Last week, a three-judge panel of the U.S. Circuit Court of Appeals ruled that a federal five-year statute of limitations on kidnapping — enacted while repealing the possibility of a death sentence upon conviction of the offense — must be applied to the case of James Ford Seale.
This was immediately termed a “technicality” upon which the much-celebrated conviction of a Mississippi Ku Klux Klansman for 1964 atrocities should not be canceled. And there can be no doubt that when Congress softened the federal kidnapping law in 1972, it didn’t mean to free a killer. The limitation, by the way, wasn’t in effect when Seale and others abducted, beat and hog-tied two black teenagers and shoved them in a Mississippi River slough to drown. And it’s not in effect now.
But, said the 5th Circuit, the law, as written, cannot be ignored for subjective considerations or selectively applied on a case-by-case basis. Such “technicalities” have many, many times allowed the guilty to remain free because, say, police failed to hew the procedural lines in gathering and processing evidence. “Technicalities” also have worked to shield the innocent. We want perfect justice from our courts, but it remains elusive.

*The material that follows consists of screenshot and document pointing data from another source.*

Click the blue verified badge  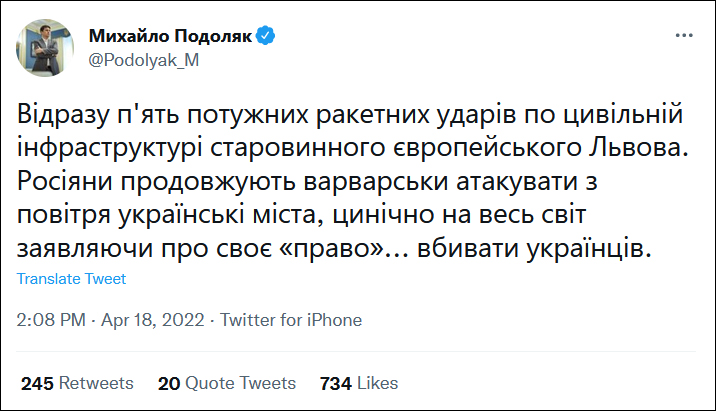click(x=267, y=37)
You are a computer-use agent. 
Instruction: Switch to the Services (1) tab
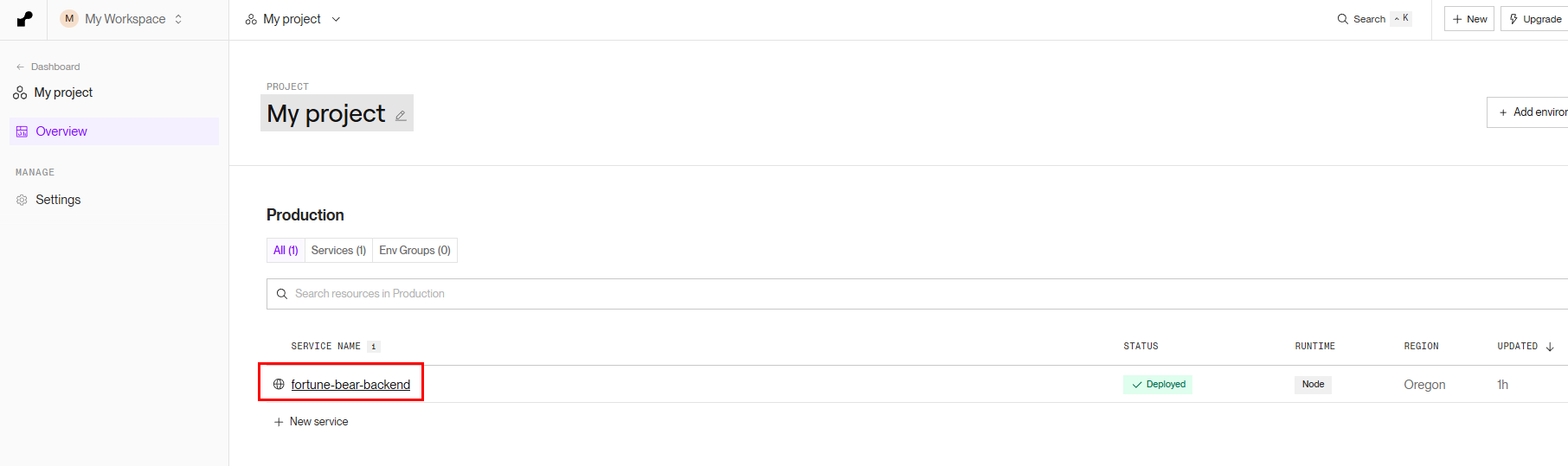pyautogui.click(x=338, y=251)
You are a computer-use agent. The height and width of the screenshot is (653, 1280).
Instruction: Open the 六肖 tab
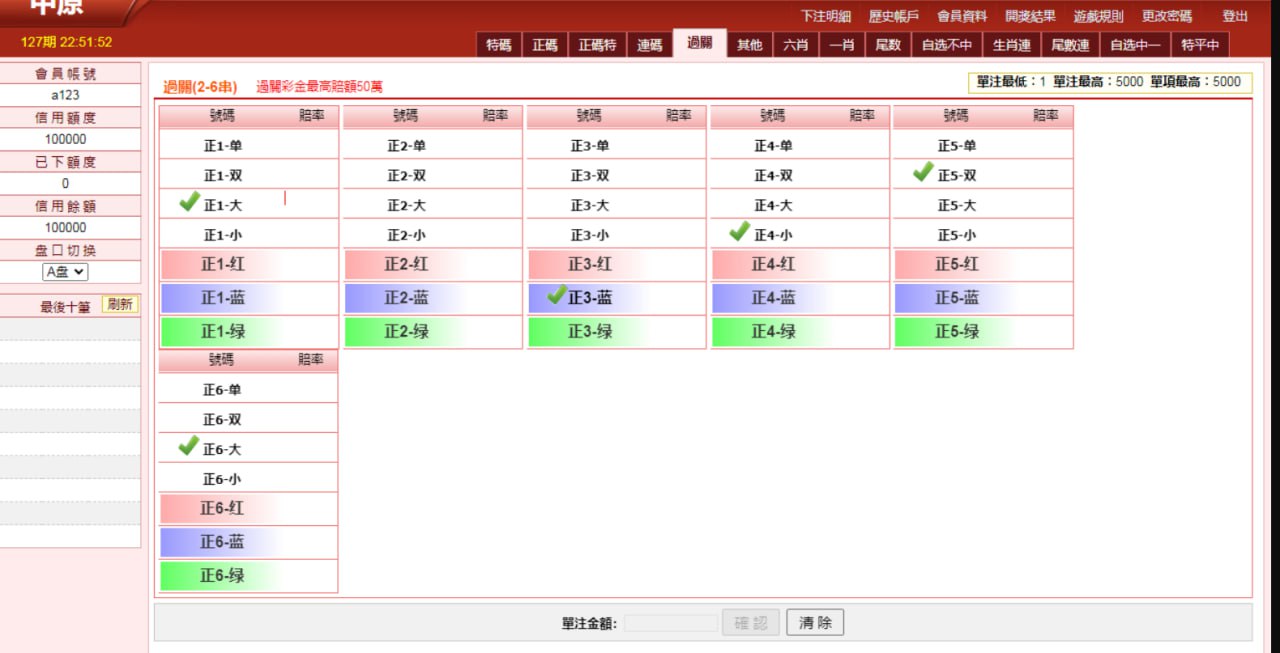pos(795,45)
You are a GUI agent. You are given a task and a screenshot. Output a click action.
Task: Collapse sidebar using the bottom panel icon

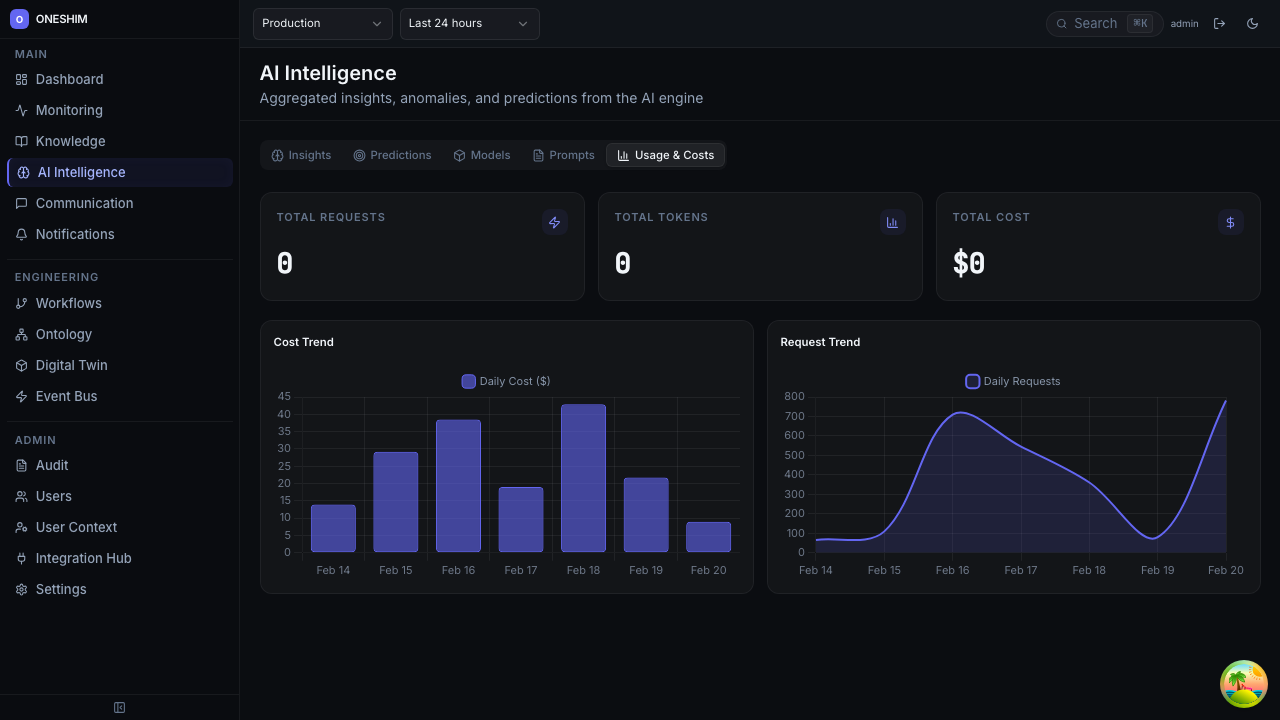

While the law may seem muddled, the facts are clear. Charles Eddie Moore and Henry Hezekiah Dee, both 19, had done absolutely nothing to merit the Klan’s wrath that led to them being abducted in Franklin County on May 2, 1964. They died horrible deaths and, worse than the acts of the KKK, was the fact that Mississippi’s law enforcement and its courts failed to press the case or take the men suspected of murder to trial. That shame may never go away.
In recent years, both state and federal courts have gone to extremes to win convictions in cases unresolved for more than 40 years. As for Seale, convicted on the testimony of a KKK colleague who was granted immunity, he’s been at a federal prison in Terre Haute, Ind., being treated for cancer, bone spurs and other health problems. So his outlook isn’t that bright. He certainly hasn’t been vindicated.
But the court ruled correctly. The rules have to be the same for everybody.